- EXCERPTED TEXT
Corporate Governance Guidelines
As Amended November 9, 2017
The Board of Directors of Electronic Arts Inc. has adopted the following guidelines to assist it in following corporate governance practices that serve the best interests of EA and its stockholders. These guidelines, together with EA's Amended and Restated Certificate of Incorporation, Amended and Restated Bylaws and Board committee charters form the framework for the governance of EA. The Board will review these guidelines on a regular basis and amend them as it deems necessary and appropriate
EA's Board of Directors oversees the stockholders' interest in the long-term health and the overall success of EA's business and financial strength. The Board serves as the ultimate decision-making body of EA, except for those matters reserved to or shared with the stockholders. The Board approves and oversees the members of senior management, who are charged by the Board with conducting the business of the Company.
The primary responsibility of the directors is to exercise their business judgment to act in what they reasonably believe to be the best interests of EA and its stockholders. In fulfilling that responsibility, directors rely on EA's senior management and expert legal, accounting, financial and other advisors. Accordingly, skill and integrity are important factors in the selection of EA's senior management and other advisors.
Individual directors may, from time to time, expressly represent EA in meetings or otherwise communicate with various third parties on EA's behalf. It is expected that directors will do this with the knowledge of management and, unless warranted by unusual circumstances or as contemplated by committee charters or other Board policies (such as its Stockholder Communications policy described below), only at the request of management.
Selection of Directors
Directors are elected annually by the stockholders at EA's annual meeting. Between annual meetings, the Board may appoint directors to fill interim vacancies and new directorships and to serve until the next annual meeting and until their successors are elected and qualified. At each annual meeting, the Board proposes to the stockholders a slate of nominees for election based on its determination as to the suitability of each individual, and the slate as a whole, to serve as directors, taking into account the recommendations of the Nominating and Governance Committee and the membership criteria discussed below.
The Nominating and Governance Committee recommends to the Board nominees for Board membership. In making its recommendations, the Nominating and Governance Committee will consider candidates identified by other directors, members of senior management, outside search services, and stockholders. A stockholder may recommend a nominee for consideration by the Nominating and Governance Committee by writing to EA's Corporate Secretary and providing such information as may be determined by the Nominating and Governance Committee from time to time.
Election of Directors
In accordance with EA's Bylaws, if EA's Corporate Secretary has not received timely and proper notice from a stockholder indicating an intention to nominate one or more candidates to compete with the Board's nominees in a director election, or if all such stockholder nominees have been withdrawn or excluded from nomination by the tenth day preceding the date on which EA first mails its notice of meeting to stockholders, then the election of directors will be considered "uncontested". In the event of an uncontested election of directors, a nominee must receive more votes cast "for" than "against" his or her election or re-election in order to be elected or re-elected to the Board.

- DATASET EXCERPT
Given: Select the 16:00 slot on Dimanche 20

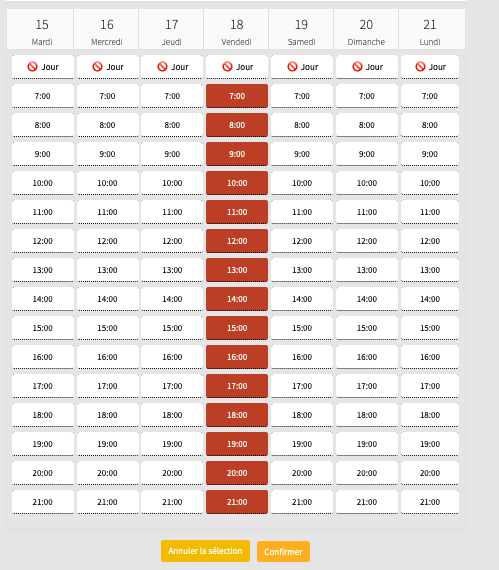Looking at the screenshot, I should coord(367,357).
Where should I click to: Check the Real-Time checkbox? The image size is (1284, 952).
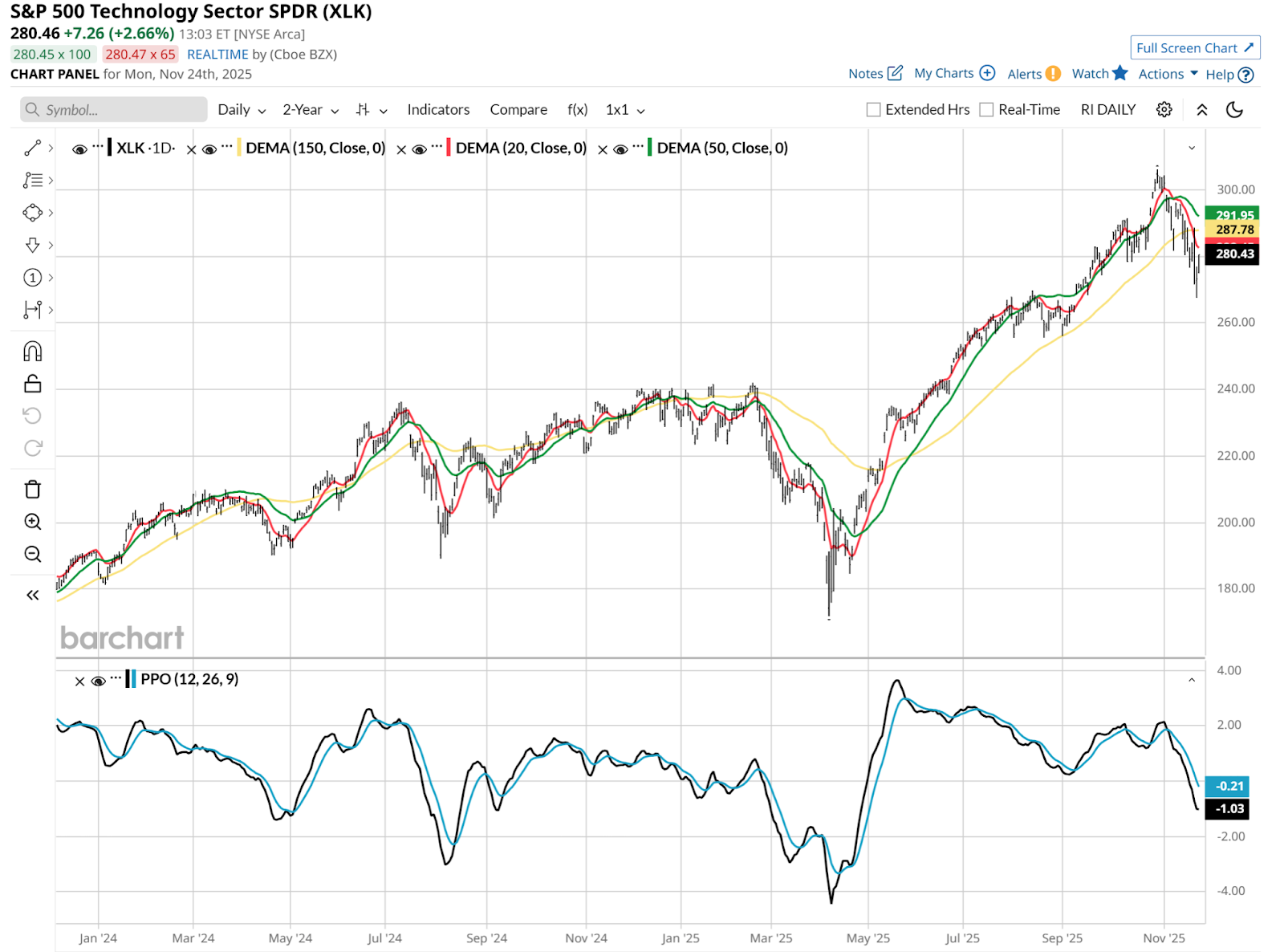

- DIRECTIONS
1) According to the EA corporate governance guidelines, whom does the Nominating and Governance Committee consider as sources of candidates when making its recommendations? List them all.
2) Do the following statements agree with the EA corporate governance guidelines? For each, answer yes or no and quote the words that decide it.
(a) Directors are elected by the stockholders every two years.
(b) A stockholder can recommend a nominee by writing to EA's Corporate Secretary.
(c) In an uncontested election, a nominee is elected only with more votes cast "for" than "against."
3) Continue the EA corporate governance guidelines from the point where they stop.

- TASK-BY-TASK RESULTS
1)
- Other directors
- Members of senior management
- Outside search services
- Stockholders

2)
(a) No: "Directors are elected annually by the stockholders at EA's annual meeting."
(b) Yes: "A stockholder may recommend a nominee for consideration by the Nominating and Governance Committee by writing to EA's Corporate Secretary"
(c) Yes: "a nominee must receive more votes cast "for" than "against" his or her election or re-election in order to be elected or re-elected to the Board."

3)
The Board expects a director to tender his or her resignation if he or she fails to receive a majority of votes for reelection in an uncontested election. The Board shall nominate for election or re-election as director only those candidates who have previously tendered or, in the case of candidates who have not yet become members of the Board, have agreed to tender promptly following the annual meeting at which they are elected or re-elected as director, irrevocable resignations that will be effective upon (i) a failure to receive a majority of votes at the next annual or special meeting at which they face reelection in an uncontested election, and (ii) Board acceptance of such resignation. In addition, the Board shall fill director vacancies and new directorships only with candidates who agree to tender, promptly following their appointment to the Board, the same form of irrevocable resignation tendered by other directors in accordance with these guidelines.
If an incumbent director fails to receive the required majority vote in an uncontested election, the Nominating and Governance Committee will act on an expedited basis to determine whether to accept the director's resignation and will submit such recommendation for prompt consideration by the Board. The director whose resignation is under consideration shall abstain from participating in any decision regarding that resignation. The Nominating and Governance Committee and the Board may consider any factors they deem relevant in deciding whether to recommend/accept a director's resignation.
The Board will act on the Nominating and Governance Committee's recommendation within 90 days from the date of the certification of election results and will publicly disclose its decision promptly thereafter.
Extending Invitations to Join the Board
Invitations to join the Board should be extended by the Chairman following Board approval of such nominee.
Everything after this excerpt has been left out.